Our model of the GlyR should also reproduce the experimental observations obtained from mutant GlyRs. When the ring of alanine residues lining the selectivity filter is replaced with glutamate residues (A-1′E), the mutant channel becomes predominantly permeable to Na⁺ ions (27). Fig. 3A shows the energy profiles encountered by a Na⁺ ion (broken line) and Cl⁻ ion (solid line) traversing the channel along the central axis. On initial inspection, the single mutant GlyR seems to be impermeable to both anions and cations: a Cl⁻ ion attempting to move from the extracellular to the intracellular space must overcome a barrier of 21 kT to cross the selectivity filter, whereas a Na⁺ ion must overcome a barrier of 10 kT to enter the extracellular vestibule. These barriers are generally insurmountable, but simulations reveal that substantial numbers of Na⁺ ions move across the mutant GlyR, as shown in the current–voltage curve in Fig. 3B. The mutant GlyR is outwardly rectifying and the current at +60 mV is 1.02 pA. In accordance with the simulated results, the experimental data shows this single mutation switches selectivity of the GlyR from anions to cations. The simulated and experimental anion to cation permeability ratios support this finding, with values of 0.17 ± 0.02 and 0.34 ± 0.02 (27), respectively. Because the cationic current is small, the full current–voltage relationship obtained from single channel recordings is not yet available in the literature. The shape of the curve obtained from whole-cell configurations (27, 28), nevertheless, is broadly similar to that shown in Fig. 3B. However, there are experimentally determined single-channel currents at −60 mV and +60 mV of 0.66 ± 0.06 and 0.42 ± 0.03 pA. The corresponding simulated values we obtained are 1.02 ± 0.06 and 0.48 ± 0.03 pA.

Figure 3.

Properties of the single mutant GlyR. A ring of five glutamate residues is inserted at the position indicated in Fig. 1A Inset. (A) The energy profiles seen by a single Cl⁻ ion (solid line) and a single Na⁺ ion (broken line) are illustrated. (B) The current–voltage relationship shows that the channel is outwardly rectifying. (C) Dwell histograms of Na⁺ ions (filled bars) and Cl⁻ ions (open bars) reveal that the external vestibule is occupied by, on average, two anions, whereas the selectivity filter is occupied by one Na⁺ ion.

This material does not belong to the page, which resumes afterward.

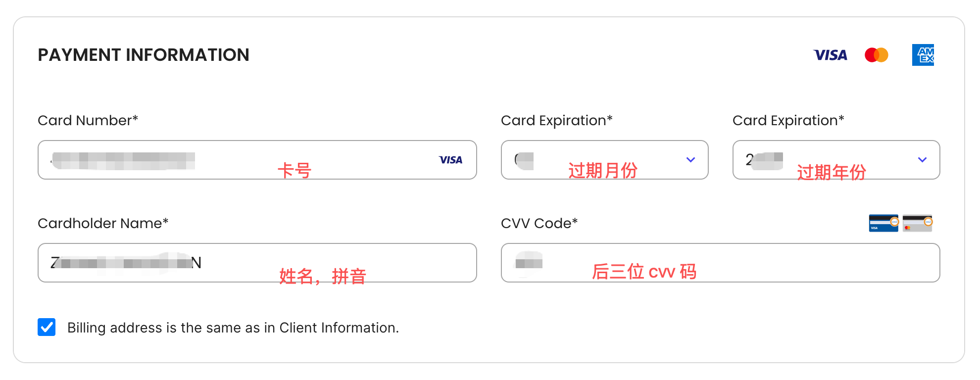Click the Card Expiration label above month dropdown
The image size is (980, 380).
point(556,121)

The reason for the finite conductance is as follows: cations are able to move across the extracellular vestibule of the single mutant GlyR only when they are chaperoned by counterions. The ring of threonine dipoles and the outer ring of the arginine residues allow Cl⁻ ions to penetrate deep into the extracellular vestibule. In the selectivity filter, the ring of glutamate residues is closer to the pore than the arginine ring, overwhelming its effect. This result creates an energy barrier for Cl⁻ ions, excluding them from the selectivity filter. In the extracellular vestibule, a Cl⁻ ion closely accompanying a Na⁺ ion neutralizes the effective charge, thus obliterating the barrier seen by a lone Na⁺ ion. Once a Na⁺ ion reaches the outer segment of the selectivity filter, it falls into a deep energy well created by the glutamate residues, leaving its chaperoning Cl⁻ ion behind. The dwell histograms for Cl⁻ (open bars) and Na⁺ ions (filled bars) shown in Fig. 3C confirm the qualitative account of the dynamic interactions between the permeating cation and a counterion observed from video animations. On average, there are 2.1 Cl⁻ ions in the external vestibule, but none enter the cylindrical selectivity filter. There are also, on average, 2.1 Na⁺ ions in the pore, residing predominantly in the selectivity filter and the internal vestibule. An occasional Na⁺ stumbling into the external vestibule is quickly captured by one of the resident Cl⁻ ions and together they drift inward. When Cl⁻ ions are prevented from entering the vestibule by erecting an arbitrary barrier at the vestibule mouth, conduction across the single mutant GlyR ceases. Wang et al. (37) reported similar anion–cation interactions in mutated γ-aminobutyric acid-gated Cl⁻ channels.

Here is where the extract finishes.